Incendie de culture maîtrisé par les pompiers de l'Oise et du Val-d'Oise en 2017. (©@OPtillon)
Incendie de culture maîtrisé par les pompiers de l'Oise et du Val-d'Oise en 2017. (©@OPtillon)

Avec les périodes de sécheresse et de fortes températures, que faire pour limiter les risques d’incendie pendant vos chantiers de moisson ? Grégor Lamirault, agriculteur en Eure-et-Loir et youtubeur avec sa chaîne L’Atelier Agricole, a reçu les brigades de sapeurs-pompiers de Bonneval pendant deux jours pour une formation et des exercices sur ces risques pouvant ruiner à la fois le matériel et la récolte. Retrouvez la synthèse de ces précieux conseils. (Article publié initialement le 24/06/2022 à 7h)

 

Agriculteur à Alluyes, au nord de Bonneval (Eure-et-Loir), Grégor Lamirault, qui a lancé sa chaîne Youtube « L’Atelier Agricole » en janvier 2021, a accueilli les brigades de sapeurs-pompiers de Bonneval durant deux journées pour des formations des pompiers et des manœuvres sur l’une de ses parcelles en jachère pour simuler un feu de cultures.

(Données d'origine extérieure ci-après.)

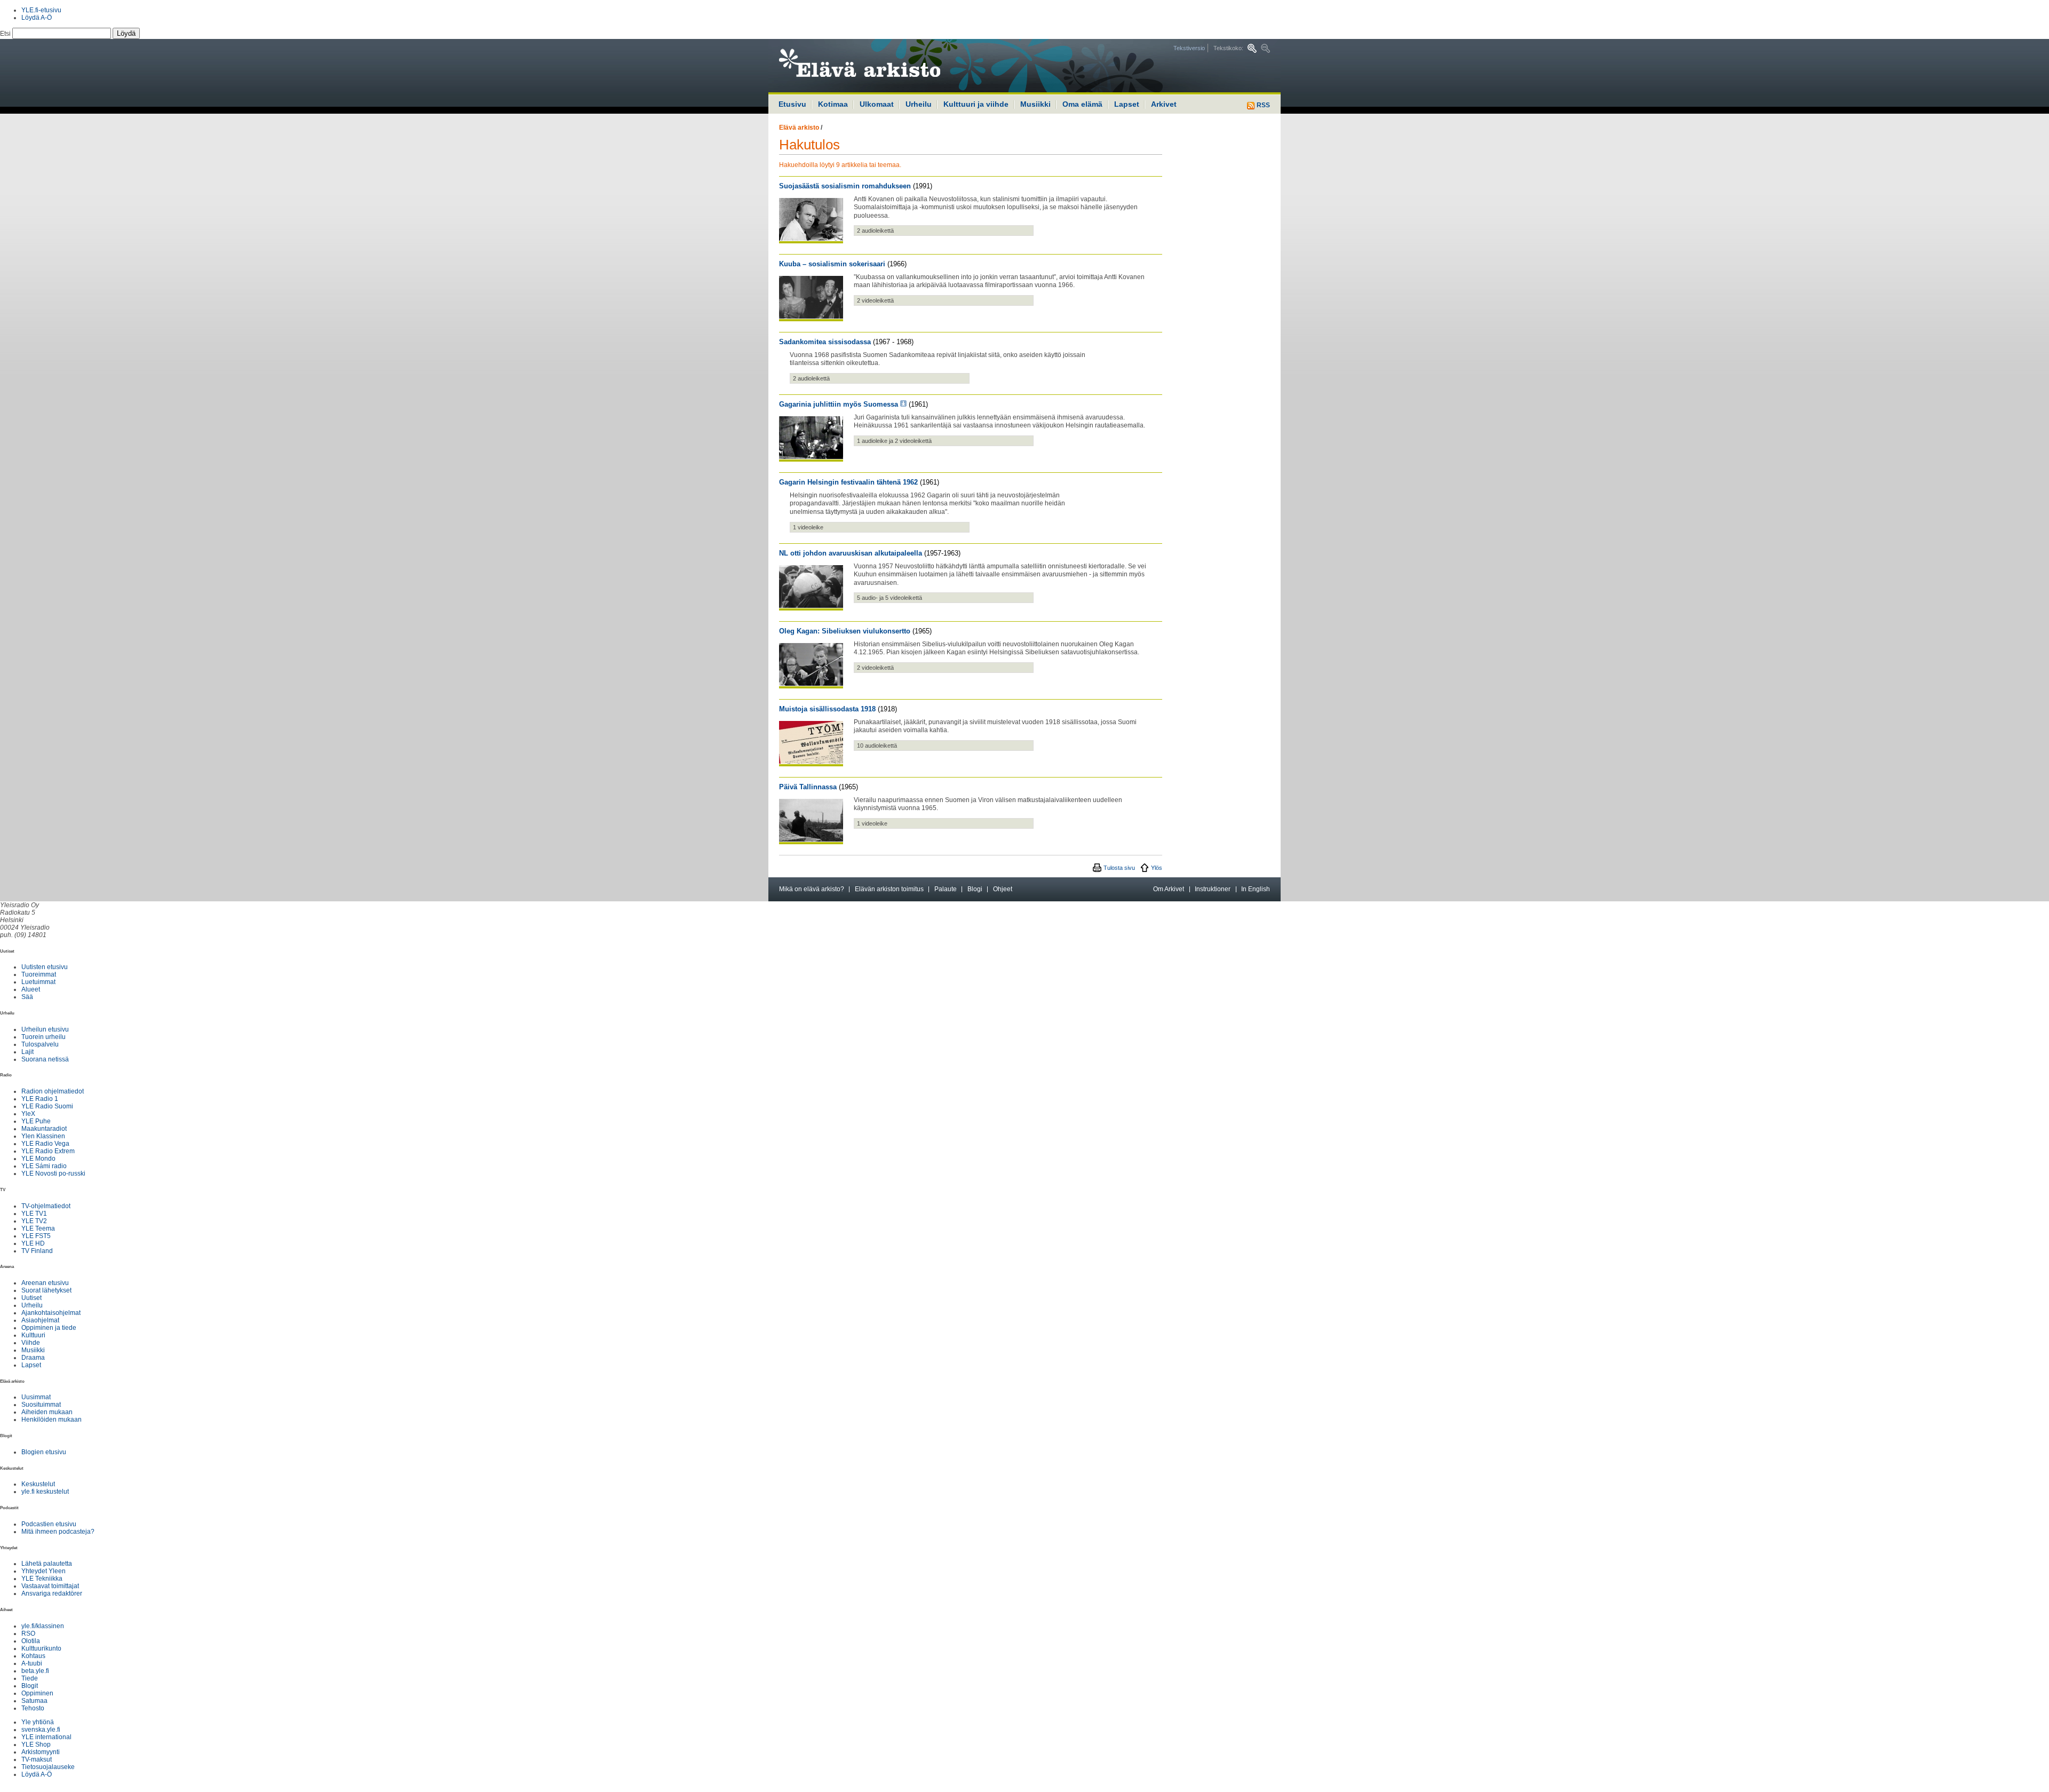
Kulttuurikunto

«  La moisson est souvent source d’incendies », explique-t-il dans une vidéo faisant la synthèse de ces deux journées de sensibilisation et d’exercice. Surtout avec les épisodes de canicule de plus en plus fréquents.

Concrètement, que faire en amont pour limiter les risques d’incendie ?

Les points de vigilance sur la moissonneuse-batteuse

  • Entretenir parfaitement la barre de coupe

Il s’agit de limiter les points de chauffe quand elle est en action : bien la dégripper et la graisser, « et garder un peu de jeu pour éviter que la barre ne chauffe trop » ;

  • Équiper la moissonneuse de plusieurs extincteurs facilement accessibles

L’agriculteur en a disposé quatre sur sa machine, pour toujours en avoir un à proximité ;

  • Équiper éventuellement la machine de caméras supplémentaires

« Elles sont toujours utiles pour voir rapidement les départs de feu sur la machine. » Après avoir vécu un départ de feu sur son ancienne moissonneuse, l’agriculteur a équipé sa nouvelle machine – une Case IH 7230 d’occasion – d’une caméra supplémentaire au niveau du moteur ;

  • Nettoyer très régulièrement les zones d’accumulation de poussières et pailles

« Je fais régulièrement la chasse aux poussières et pailles. Pour éviter que la poussière ne s’y dépose, j’ai enlevé la tôle entourant le filtre à particules. »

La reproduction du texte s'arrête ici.